▶ **Work required**
Output all of the lines below exactly, and leave out each image.

▶ **Record extracts**
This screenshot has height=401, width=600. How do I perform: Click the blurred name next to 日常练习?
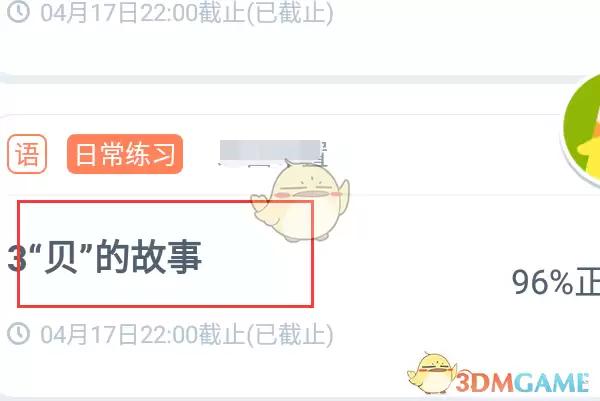(272, 153)
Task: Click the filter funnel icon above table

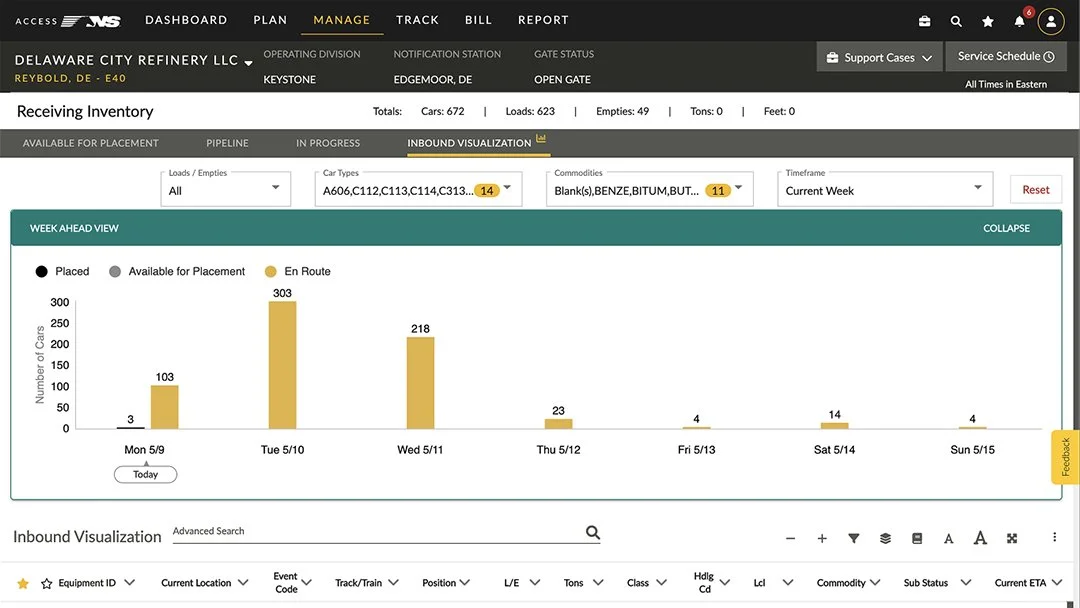Action: click(853, 538)
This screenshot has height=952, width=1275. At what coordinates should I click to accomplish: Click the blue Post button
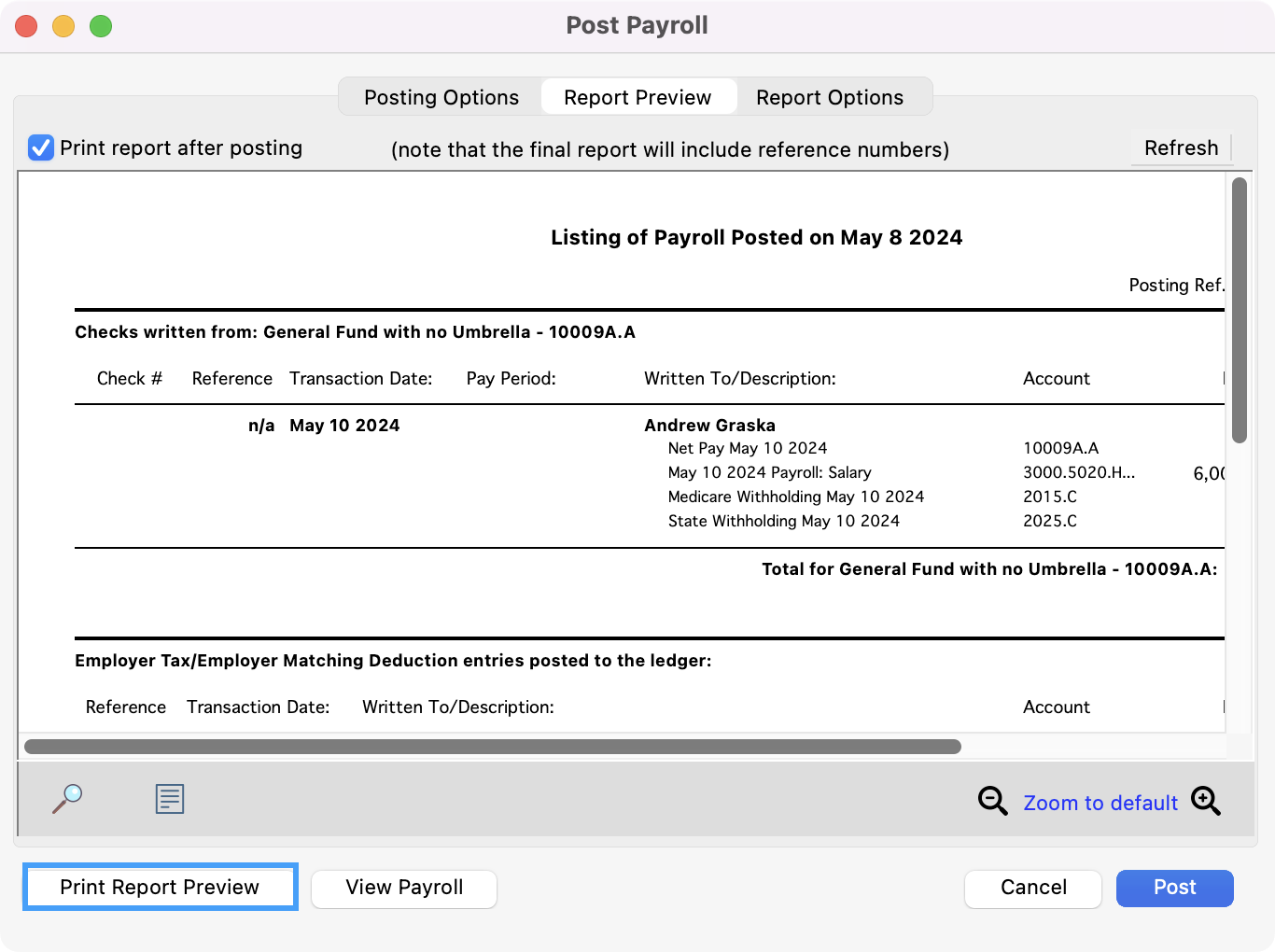click(x=1174, y=888)
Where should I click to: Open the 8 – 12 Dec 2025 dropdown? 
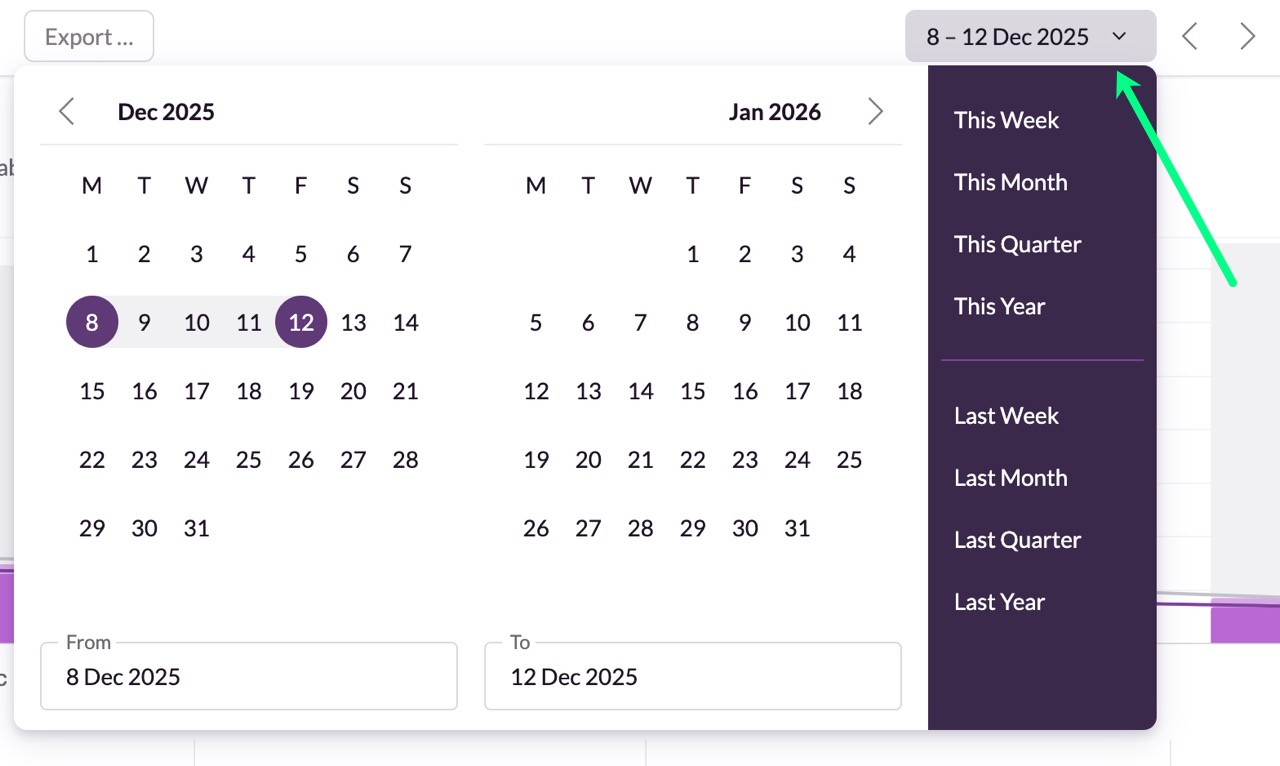(x=1030, y=37)
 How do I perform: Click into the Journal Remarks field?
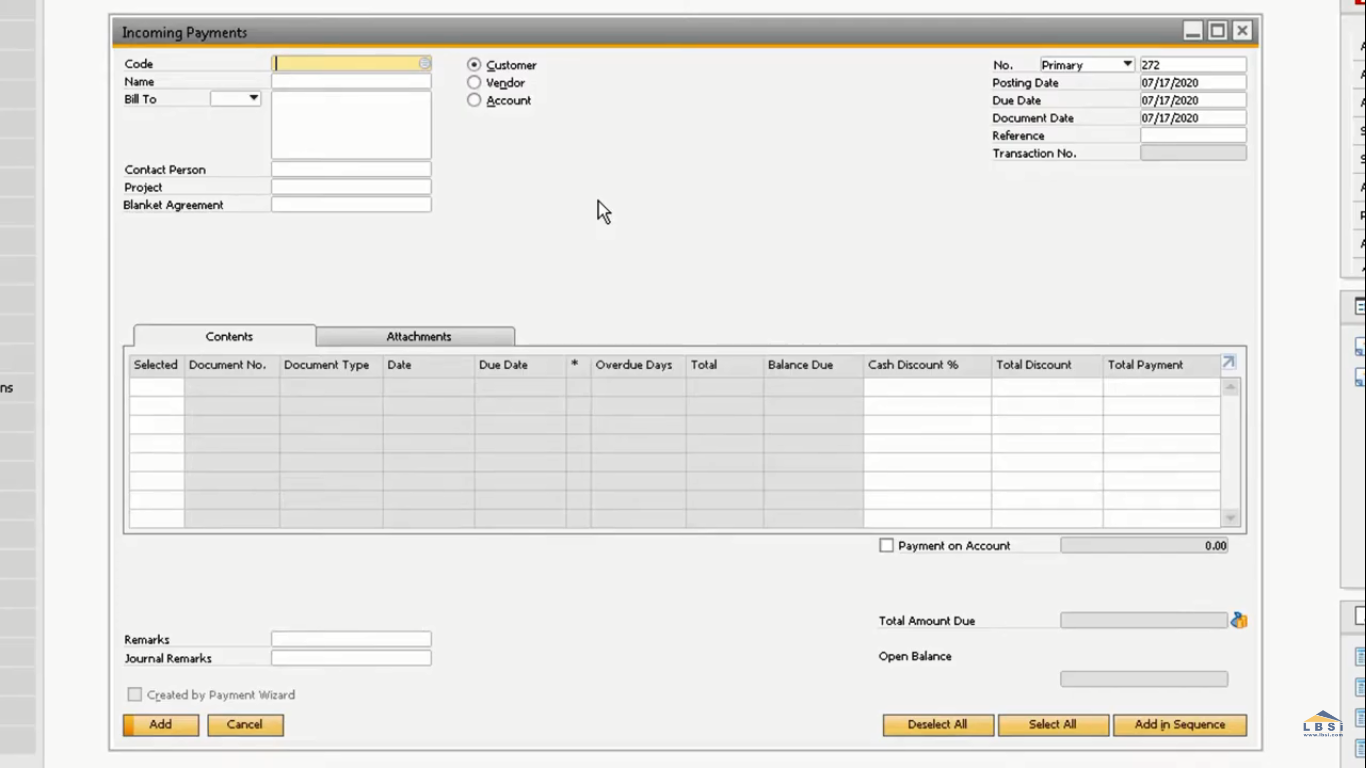pos(351,658)
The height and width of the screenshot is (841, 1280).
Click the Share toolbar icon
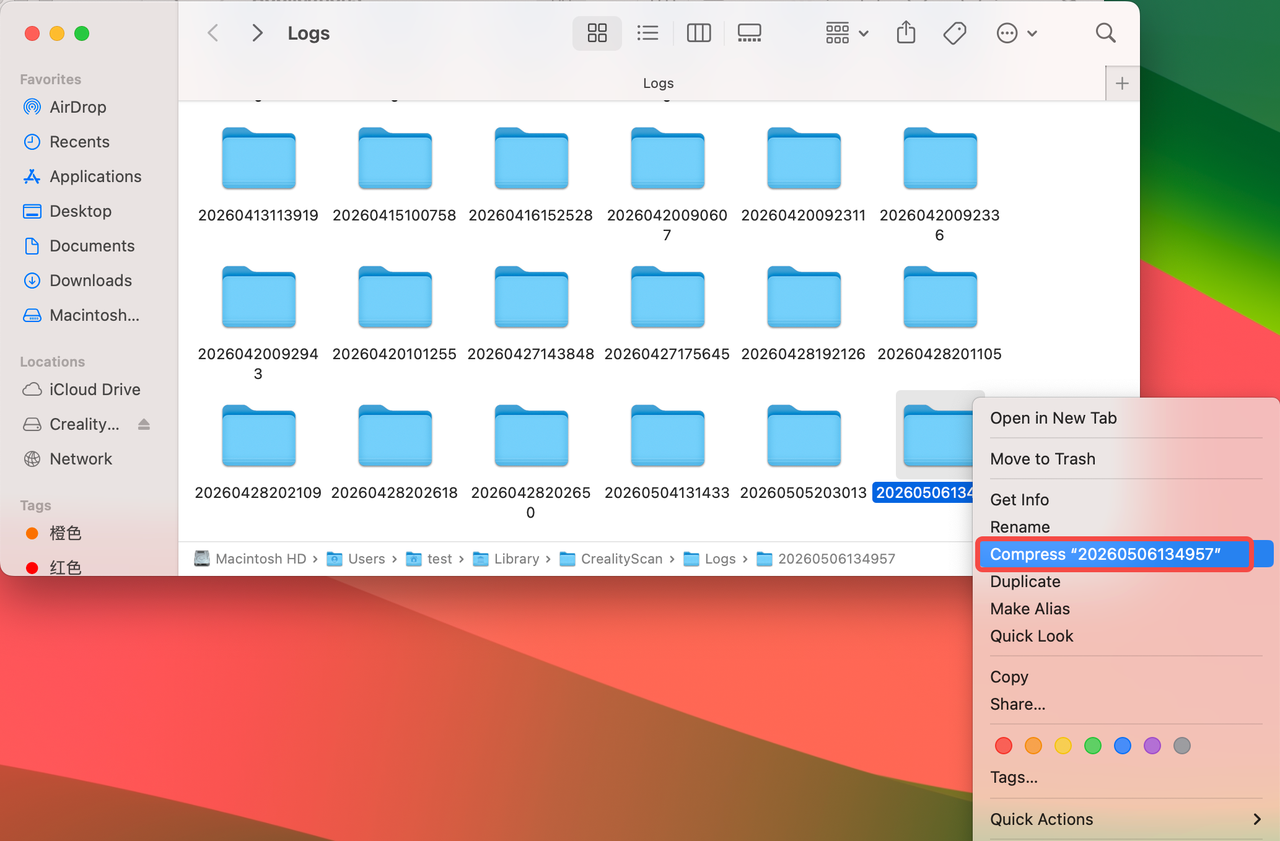[906, 33]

▶ **Answer for the task**
This screenshot has height=401, width=600. How do I perform: Click the blurred name next to 日常练习?
(272, 153)
Task: Click the filter funnel icon above table

Action: click(853, 538)
This screenshot has height=952, width=1275. At what coordinates should I click to accomplish: Click the blue Post button
click(x=1174, y=888)
Where should I click to: Open the 8 – 12 Dec 2025 dropdown? 
(x=1030, y=37)
 How do I perform: Click into the Journal Remarks field?
pos(351,658)
The height and width of the screenshot is (841, 1280).
Click the Share toolbar icon
[906, 33]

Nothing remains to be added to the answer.